Présentez-nous la Coordination nationale des experts immobiliers du Burkina ?

Sibouré Guinko : La Coordination Nationale des Experts Immobiliers du Burkina est une association qui regroupe des experts immobiliers agrées au Burkina Faso. Il faut rappeler qu’au Burkina Faso, les experts immobiliers sont regroupés en associations. Il n’y a pas encore un ordre professionnel des experts immobiliers au Burkina Faso. Il y a deux associations à savoir la Chambre Nationale des Experts Immobiliers du Burkina, et la Coordination Nationale des Experts Immobiliers du Burkina Faso.

 Comment se fait la promotion immobilière au Burkina ?

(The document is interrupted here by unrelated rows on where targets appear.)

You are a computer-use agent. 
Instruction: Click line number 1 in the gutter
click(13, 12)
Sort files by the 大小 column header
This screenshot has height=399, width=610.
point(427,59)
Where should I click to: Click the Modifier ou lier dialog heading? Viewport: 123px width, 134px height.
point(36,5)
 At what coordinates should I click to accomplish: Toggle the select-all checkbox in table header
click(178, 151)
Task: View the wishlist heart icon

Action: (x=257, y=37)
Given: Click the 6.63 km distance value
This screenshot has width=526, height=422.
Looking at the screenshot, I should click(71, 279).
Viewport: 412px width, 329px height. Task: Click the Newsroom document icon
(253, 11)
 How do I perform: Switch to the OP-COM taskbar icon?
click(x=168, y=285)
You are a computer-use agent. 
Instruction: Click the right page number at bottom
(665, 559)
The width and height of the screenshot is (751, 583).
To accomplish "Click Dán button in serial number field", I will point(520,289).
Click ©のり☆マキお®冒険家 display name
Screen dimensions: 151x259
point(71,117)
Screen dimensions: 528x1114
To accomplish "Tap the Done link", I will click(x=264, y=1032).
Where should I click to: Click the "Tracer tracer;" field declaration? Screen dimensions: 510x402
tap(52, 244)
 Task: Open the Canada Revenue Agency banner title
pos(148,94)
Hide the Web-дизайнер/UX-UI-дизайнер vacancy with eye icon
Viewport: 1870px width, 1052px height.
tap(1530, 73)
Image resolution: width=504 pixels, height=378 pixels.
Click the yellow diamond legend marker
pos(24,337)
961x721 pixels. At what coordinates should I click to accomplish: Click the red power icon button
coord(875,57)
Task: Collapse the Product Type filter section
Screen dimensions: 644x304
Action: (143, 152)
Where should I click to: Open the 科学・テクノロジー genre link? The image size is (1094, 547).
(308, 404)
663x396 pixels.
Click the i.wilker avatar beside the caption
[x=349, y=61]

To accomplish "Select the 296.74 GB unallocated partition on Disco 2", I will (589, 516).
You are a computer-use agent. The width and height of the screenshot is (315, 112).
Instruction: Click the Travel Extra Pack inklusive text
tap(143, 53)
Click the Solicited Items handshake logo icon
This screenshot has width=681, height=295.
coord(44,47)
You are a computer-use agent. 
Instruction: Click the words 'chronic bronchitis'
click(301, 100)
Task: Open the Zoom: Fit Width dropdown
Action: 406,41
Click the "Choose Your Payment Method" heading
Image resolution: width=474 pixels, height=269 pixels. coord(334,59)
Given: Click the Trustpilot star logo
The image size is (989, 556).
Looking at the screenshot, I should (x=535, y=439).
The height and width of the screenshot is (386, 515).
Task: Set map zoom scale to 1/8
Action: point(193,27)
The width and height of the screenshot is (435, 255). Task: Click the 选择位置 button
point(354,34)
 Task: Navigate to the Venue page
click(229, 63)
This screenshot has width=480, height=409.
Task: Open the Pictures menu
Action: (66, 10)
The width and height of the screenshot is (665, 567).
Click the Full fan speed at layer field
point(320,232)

Sous l’ancienne loi notamment la loi 57, la promotion immobilière est associée à la promotion foncière. L’agrément délivré d’ailleurs est intitulé « Agrément pour l’exercice de l’activité de promotion immobilière et/ou foncière ». Cela veut dire que le détenteur de l’agrément avait le choix entre faire de la promotion immobilière ou faire de la promotion foncière ou faire les deux à la fois. C’est ainsi que la plus part des sociétés immobilières ont choisi de faire de la promotion foncière, c’est à dire vendre des terrains à bâtir. D’autres sociétés ont opté par contre de vendre des terrains à bâtir et construire des logements. Dans tous les cas il y a des autorisations préalables à obtenir pour l’exercice légale de l’activité. Il s’agit entre autre de l’agrément de promotion immobilière et/ou foncière, de l’approbation du projet immobilier, du titre foncier principal et de l’autorisation de lotir. Avec le nouveau projet de loi en cours, désormais les deux activités sont séparées. Il est prévu l’activité de promotion foncière exclusivement réservée aux personnes de droit public et l’activité de promotion immobilière réservée aux sociétés privées.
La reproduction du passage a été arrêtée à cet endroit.